Once in a Lifetime at ACT

Why would a movie blog cover a piece of live theater? When the play is about the movies.

Last night, my wife and I attended a preview performance of the American Conservatory Theater’s new production of Moss Hart and George S. Kaufman ’s 1930 Broadway hit, Once in a Lifetime. A broad farce about Hollywood, the play is built around the talkie revolution—still recent news when the play first opened.

I have some history with this play. I did tech on a production of it when I was in high school.

The story centers on three down-on-their-luck vaudevillians who, in the wake of The Jazz Singer, dash to Hollywood to make a fortune as elocution teachers. They haven’t a clue what they’re doing, but they figure that no else does, either. They’re right about that. Kaufman and Hart paint Hollywood as an industry run by the clueless. Stupidity, they tell us, is the single biggest career asset.

With a farce of this nature, there are only two relevant questions: Does it make you laugh, and do you care enough about the main characters to happily sit through the few laugh-free scenes? The answers: Definitely, and just barely. The classic script, Mark Rucker’s imaginative direction, and the talented ensemble cast (all of whom get their chances to steal scenes) all work together in this well-oiled laugh machine.

Two favorite bits: All of the waiters, chauffeurs, and other service workers feel the need to “act” when in the presence of a studio head. And a transplanted playwright finds himself trapped in Ionesco-like absurdities while trying to find out what the studio wants in exchange for his generous salary.

Appropriate for a play about movies, movies themselves are worked into the production. The play opens with a scene from The Jazz Singer. Other clips entertain the audience during the set changes—some from old movies, and two shot specifically for this production (these two are particularly hilarious).

The performance was rough around the edges, with a few slow spots and missed cues. But that’s why they charge less for a preview.

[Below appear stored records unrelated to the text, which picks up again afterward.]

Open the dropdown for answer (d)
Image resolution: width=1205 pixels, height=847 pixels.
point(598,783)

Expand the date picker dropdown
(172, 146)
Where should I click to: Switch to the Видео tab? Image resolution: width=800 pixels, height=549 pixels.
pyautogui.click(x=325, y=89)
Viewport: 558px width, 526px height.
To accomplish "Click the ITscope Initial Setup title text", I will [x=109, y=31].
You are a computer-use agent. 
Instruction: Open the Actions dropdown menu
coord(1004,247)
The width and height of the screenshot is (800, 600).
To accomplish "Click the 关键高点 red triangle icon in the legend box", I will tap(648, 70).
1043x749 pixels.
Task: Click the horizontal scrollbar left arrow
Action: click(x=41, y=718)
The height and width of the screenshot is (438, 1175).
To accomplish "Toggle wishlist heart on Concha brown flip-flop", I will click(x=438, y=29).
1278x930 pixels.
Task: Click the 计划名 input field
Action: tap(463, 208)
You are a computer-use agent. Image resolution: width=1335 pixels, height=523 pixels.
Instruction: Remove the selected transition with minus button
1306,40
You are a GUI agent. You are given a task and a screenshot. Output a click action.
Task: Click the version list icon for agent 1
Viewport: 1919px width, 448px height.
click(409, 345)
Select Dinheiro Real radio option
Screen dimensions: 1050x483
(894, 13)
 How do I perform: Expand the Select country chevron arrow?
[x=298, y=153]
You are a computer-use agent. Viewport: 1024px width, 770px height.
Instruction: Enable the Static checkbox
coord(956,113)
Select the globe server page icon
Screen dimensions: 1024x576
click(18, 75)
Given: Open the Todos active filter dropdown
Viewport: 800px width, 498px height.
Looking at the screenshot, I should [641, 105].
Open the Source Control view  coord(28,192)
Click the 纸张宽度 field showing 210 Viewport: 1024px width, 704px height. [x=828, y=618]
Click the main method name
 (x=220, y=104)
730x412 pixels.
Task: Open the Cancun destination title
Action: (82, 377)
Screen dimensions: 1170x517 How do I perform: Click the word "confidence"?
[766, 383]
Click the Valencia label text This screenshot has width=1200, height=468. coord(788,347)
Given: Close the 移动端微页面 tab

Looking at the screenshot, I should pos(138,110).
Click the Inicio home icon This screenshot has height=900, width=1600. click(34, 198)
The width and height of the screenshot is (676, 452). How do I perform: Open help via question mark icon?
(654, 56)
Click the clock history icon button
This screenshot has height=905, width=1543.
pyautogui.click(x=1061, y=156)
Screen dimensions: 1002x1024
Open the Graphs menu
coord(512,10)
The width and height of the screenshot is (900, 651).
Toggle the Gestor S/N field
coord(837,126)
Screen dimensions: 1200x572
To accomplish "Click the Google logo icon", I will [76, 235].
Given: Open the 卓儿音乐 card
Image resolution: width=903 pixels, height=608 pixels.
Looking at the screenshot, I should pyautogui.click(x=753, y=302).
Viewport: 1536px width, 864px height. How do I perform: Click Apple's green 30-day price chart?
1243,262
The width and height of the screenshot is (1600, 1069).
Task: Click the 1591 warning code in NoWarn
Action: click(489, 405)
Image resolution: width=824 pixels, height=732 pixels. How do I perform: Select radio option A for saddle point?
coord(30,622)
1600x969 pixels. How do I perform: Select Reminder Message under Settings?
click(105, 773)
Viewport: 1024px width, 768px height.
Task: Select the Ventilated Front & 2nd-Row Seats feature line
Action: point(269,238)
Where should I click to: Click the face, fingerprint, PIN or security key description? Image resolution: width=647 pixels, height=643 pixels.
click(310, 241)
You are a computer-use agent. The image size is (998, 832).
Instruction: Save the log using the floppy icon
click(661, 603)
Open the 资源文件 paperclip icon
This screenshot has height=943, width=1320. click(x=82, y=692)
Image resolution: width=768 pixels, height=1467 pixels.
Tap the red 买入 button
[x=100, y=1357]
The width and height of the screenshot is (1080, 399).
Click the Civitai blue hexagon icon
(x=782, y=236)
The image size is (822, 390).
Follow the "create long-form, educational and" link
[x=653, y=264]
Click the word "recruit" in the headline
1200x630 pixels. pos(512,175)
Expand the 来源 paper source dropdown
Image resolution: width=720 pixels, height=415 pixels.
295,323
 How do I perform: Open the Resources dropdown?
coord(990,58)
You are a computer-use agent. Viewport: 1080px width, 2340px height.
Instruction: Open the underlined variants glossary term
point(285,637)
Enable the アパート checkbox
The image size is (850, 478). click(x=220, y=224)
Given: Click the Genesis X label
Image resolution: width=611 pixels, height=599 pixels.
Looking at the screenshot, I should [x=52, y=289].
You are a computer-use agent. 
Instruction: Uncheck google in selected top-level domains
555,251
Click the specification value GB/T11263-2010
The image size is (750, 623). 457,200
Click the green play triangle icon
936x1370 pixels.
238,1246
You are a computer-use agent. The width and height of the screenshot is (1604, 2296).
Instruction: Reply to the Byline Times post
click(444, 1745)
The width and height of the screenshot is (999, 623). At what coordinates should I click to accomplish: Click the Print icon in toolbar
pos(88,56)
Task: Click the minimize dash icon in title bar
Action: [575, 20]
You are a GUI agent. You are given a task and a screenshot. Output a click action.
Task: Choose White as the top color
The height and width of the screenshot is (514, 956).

I was probably the only person in the audience bothered by historical inaccuracies. Some of these are in the script. Neither Hart nor Kaufman had yet worked in Hollywood, and were proud of that. But the worst errors were in the play’s production design, especially in the one scene set on a sound stage.  There was no microphone, and the camera was sort that had to be abandoned when sound came in: an unblimped, hand-cranked camera. The earliest sound films were shot with cameras equipped with electric motors, with both the camera and its operator trapped in a sound-proof box.

I know. That’s nitpicking. It didn’t impede much on the evening’s entertainment, and probably not at all for anyone except me.

The play runs through October 16. Unlike more popular Kaufman/Hart plays (You Can’t Take It With You, The Man Who Came to Dinner), this one is seldom revived. Chances to see this particular comedy really do come around once in a lifetime.